Some assurances are needed

Dear Editor,
All right, all right.  All the President’s men are innocent, with clean hands and hearts.
Perhaps they are talking with what the Jesuits used to call “mental reservation,” that is, they may be concealing information which is not theirs, but involves “superior orders” from higher up. This is where Minister Rohee’s memory comes in so useful. There may be an “intellectual author” – a phrase we owe to President Castro.

In a letter in early June I said, “a third possibility is that there were twin machines…”
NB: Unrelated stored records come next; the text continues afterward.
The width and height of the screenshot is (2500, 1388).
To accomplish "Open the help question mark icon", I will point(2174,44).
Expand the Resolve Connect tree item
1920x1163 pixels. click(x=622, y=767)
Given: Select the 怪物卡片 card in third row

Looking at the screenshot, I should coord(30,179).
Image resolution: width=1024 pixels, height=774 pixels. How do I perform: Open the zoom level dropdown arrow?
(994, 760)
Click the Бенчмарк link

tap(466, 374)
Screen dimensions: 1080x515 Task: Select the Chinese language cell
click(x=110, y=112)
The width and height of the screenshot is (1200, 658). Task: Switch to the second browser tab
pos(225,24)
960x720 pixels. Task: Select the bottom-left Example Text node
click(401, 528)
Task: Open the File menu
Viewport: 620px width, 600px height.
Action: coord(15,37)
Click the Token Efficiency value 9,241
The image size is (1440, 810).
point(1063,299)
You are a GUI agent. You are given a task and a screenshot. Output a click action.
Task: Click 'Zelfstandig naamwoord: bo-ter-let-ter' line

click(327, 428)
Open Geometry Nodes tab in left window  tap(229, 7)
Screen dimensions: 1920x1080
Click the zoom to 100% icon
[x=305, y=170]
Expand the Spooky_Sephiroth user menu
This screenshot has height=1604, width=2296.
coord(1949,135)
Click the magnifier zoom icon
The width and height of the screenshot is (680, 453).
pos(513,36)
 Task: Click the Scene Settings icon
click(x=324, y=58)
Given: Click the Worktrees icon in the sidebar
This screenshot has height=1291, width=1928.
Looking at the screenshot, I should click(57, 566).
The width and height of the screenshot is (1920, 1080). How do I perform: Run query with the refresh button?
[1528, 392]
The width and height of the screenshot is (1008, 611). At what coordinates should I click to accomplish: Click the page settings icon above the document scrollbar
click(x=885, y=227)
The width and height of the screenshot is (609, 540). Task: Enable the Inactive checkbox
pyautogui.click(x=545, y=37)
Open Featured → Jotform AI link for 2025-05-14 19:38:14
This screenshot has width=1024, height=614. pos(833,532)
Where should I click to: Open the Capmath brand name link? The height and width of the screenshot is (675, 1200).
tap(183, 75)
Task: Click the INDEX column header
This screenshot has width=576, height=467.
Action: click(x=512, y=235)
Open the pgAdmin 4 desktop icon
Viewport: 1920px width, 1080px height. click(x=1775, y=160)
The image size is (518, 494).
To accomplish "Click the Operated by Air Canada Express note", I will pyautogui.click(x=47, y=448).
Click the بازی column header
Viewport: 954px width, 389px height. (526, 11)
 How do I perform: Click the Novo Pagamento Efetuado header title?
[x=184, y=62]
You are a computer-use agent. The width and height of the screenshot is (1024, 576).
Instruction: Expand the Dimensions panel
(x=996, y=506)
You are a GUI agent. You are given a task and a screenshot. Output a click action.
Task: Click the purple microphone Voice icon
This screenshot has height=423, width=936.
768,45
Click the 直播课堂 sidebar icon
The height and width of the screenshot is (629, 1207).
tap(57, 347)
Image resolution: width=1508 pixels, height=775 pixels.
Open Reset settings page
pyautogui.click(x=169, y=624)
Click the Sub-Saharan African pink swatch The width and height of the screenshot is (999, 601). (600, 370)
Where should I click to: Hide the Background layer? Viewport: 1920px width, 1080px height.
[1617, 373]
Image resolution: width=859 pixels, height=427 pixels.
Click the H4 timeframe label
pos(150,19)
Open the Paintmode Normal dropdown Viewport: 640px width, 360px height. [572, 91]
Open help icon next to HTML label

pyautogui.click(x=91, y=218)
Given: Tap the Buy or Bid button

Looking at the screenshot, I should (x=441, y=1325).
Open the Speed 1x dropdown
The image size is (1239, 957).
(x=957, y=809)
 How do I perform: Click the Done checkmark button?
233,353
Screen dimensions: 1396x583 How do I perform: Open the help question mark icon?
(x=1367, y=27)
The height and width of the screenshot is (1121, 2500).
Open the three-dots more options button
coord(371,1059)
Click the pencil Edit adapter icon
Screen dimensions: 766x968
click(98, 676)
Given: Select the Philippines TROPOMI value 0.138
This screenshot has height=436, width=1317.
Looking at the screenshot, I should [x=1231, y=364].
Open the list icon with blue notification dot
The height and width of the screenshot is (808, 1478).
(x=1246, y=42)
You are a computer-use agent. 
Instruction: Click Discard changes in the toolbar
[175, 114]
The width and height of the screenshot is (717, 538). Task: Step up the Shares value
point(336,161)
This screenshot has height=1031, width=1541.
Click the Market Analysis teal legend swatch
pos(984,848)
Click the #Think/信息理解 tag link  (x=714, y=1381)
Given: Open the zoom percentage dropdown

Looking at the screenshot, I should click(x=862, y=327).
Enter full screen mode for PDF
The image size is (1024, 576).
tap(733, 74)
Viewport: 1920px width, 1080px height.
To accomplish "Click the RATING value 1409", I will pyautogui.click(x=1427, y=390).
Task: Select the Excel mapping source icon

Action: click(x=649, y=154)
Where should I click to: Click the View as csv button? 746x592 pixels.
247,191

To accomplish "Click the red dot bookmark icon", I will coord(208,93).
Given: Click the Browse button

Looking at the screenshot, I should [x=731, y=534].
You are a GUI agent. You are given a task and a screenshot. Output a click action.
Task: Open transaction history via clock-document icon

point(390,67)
The Minister named could not spend the money from official sources to import the disputed  items without higher approval. At least one of the items ended up in the possession of the well-known accused in New York. President Jagdeo has “assured” the nation more than three times that he knows not that man.
To be fair to his ministers, will the President give the nation one or more of the following assurances:
that he first heard of the disputed item after the arrest of the well armed and equipped vigilante group at Good Hope, in December, 2002;

that he had no part in authorizing expenditure on the disputed spyware from the United Kingdom or any other country;
that if he authorised a minister to act, the name of the minister is, or is not, the one made public in the New York court;

that he has no idea how the expenditure was authorized;
that the expenditure was, or was not, recovered by the government from any citizen;
that after news in the press that an agent of the company had arrived in Guyana and departed from Guyana he ordered an investigation of the immigration records;

that he found nothing of public interest to report as a result of giving that order.